Все уже собрались домой, когда Палька в окно увидел Клашу — она стояла во дворе и разговаривала с комсомольцами. И Степа увидел ее. Оба замерли у вешалки, каждый стеснялся опередить другого.

— Совсем забыл! Я ж в Москву хотел позвонить! — И Палька подсел к телефону, спиной к окну.

Степа потоптался на месте, оделся и быстро вышел.

Палька снял руку с телефонной трубки.

Липатов вздохнул прямо-таки со стоном:

— Уж ехал бы ты скорей, Павлуша, раз такое дело…

— Да. Надо… Закажи мне билет на завтрашний ночной…

— Это мы сейчас сварганим! А то, ей-богу, уж и я психовать начал.

Утром он вручил Пальке билет. На скорый московский, отходящий из Донецка в 19.35. Еще раньше, чем думал Палька, — обычно они ездили ночным, 0.50. Тогда оставалось бы еще часов пятнадцать, теперь — меньше десяти…

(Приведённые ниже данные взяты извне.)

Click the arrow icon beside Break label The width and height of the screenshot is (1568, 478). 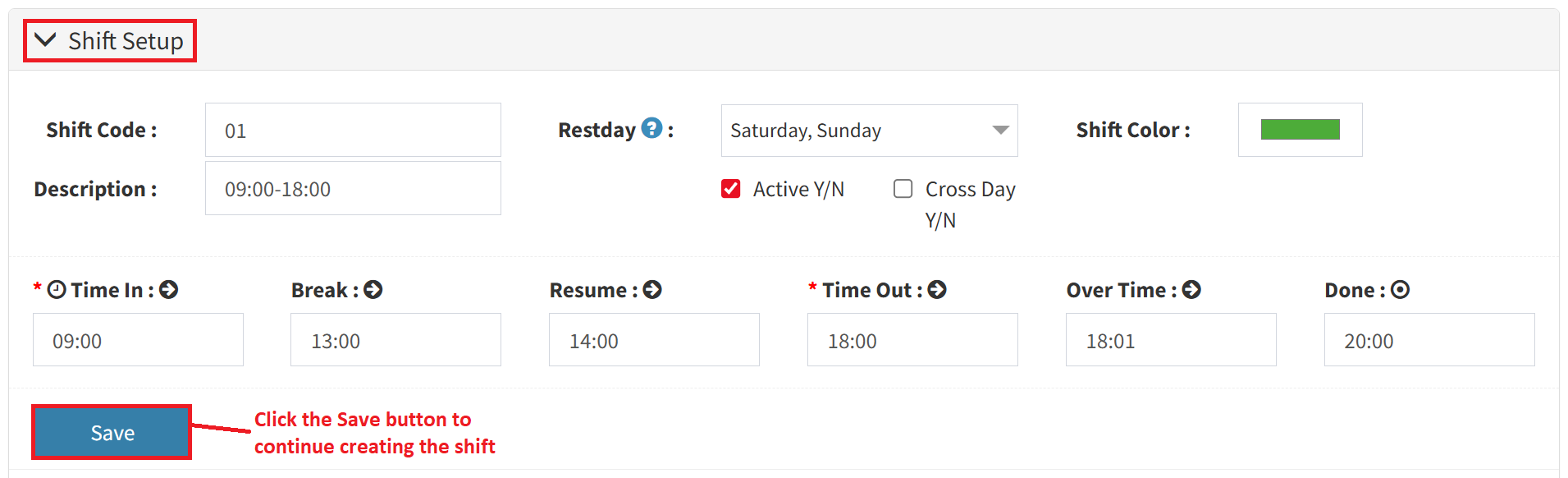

И сразу все окружающее и самый воздух наполнились Клашей. Станки в механической мастерской вызванивали: «Вес-не-нок! Вес-не-нок!» — а пар в котельной тихонько шептал: «Клаша, Клаша…» Все следы во дворе казались следами ее маленьких ног. Грузовики, въезжающие в ворота, хранили за стеклами ее ускользающий облик. Телефоны откликались ее голосом.

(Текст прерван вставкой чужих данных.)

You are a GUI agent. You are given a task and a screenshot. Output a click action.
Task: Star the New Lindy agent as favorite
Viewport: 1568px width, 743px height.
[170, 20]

С этой минуты — первой минуты из оставшихся… да, из оставшихся пятисот тридцати минут — он начал ее терять, терять, терять. Безвозвратно терять.

— Ну что ж, Павлуша, давай подписывать сдачу-приемку.

Он вздрогнул от осторожно-ласкового голоса Степы и понял, что таким же осторожно-ласковым голосом говорила с самим Стеной Клаша, именно поэтому Степа раздражался и грубил.

Они подошли к столу, где лежал акт. Служебная формальность не имела для них никакого смысла — ни в их деловой дружбе, где лжи быть не могло, ни в личных отношениях, где все держалось на недомолвках и где уже ничто не могло помочь, кроме скорого московского, отходящего в 19.35.

Степа, не глядя, подписал акт.

Палька тоже подписал, и впервые открыто посмотрел в глаза Степы, и увидел в них отражение своей боли — или какой-то другой, еще более тягостной.

Он положил ладонь на руку Степы и придавил ее к столу.

— Удачи тебе, Степка. Теперь увидимся только в Москве, если какое совещание…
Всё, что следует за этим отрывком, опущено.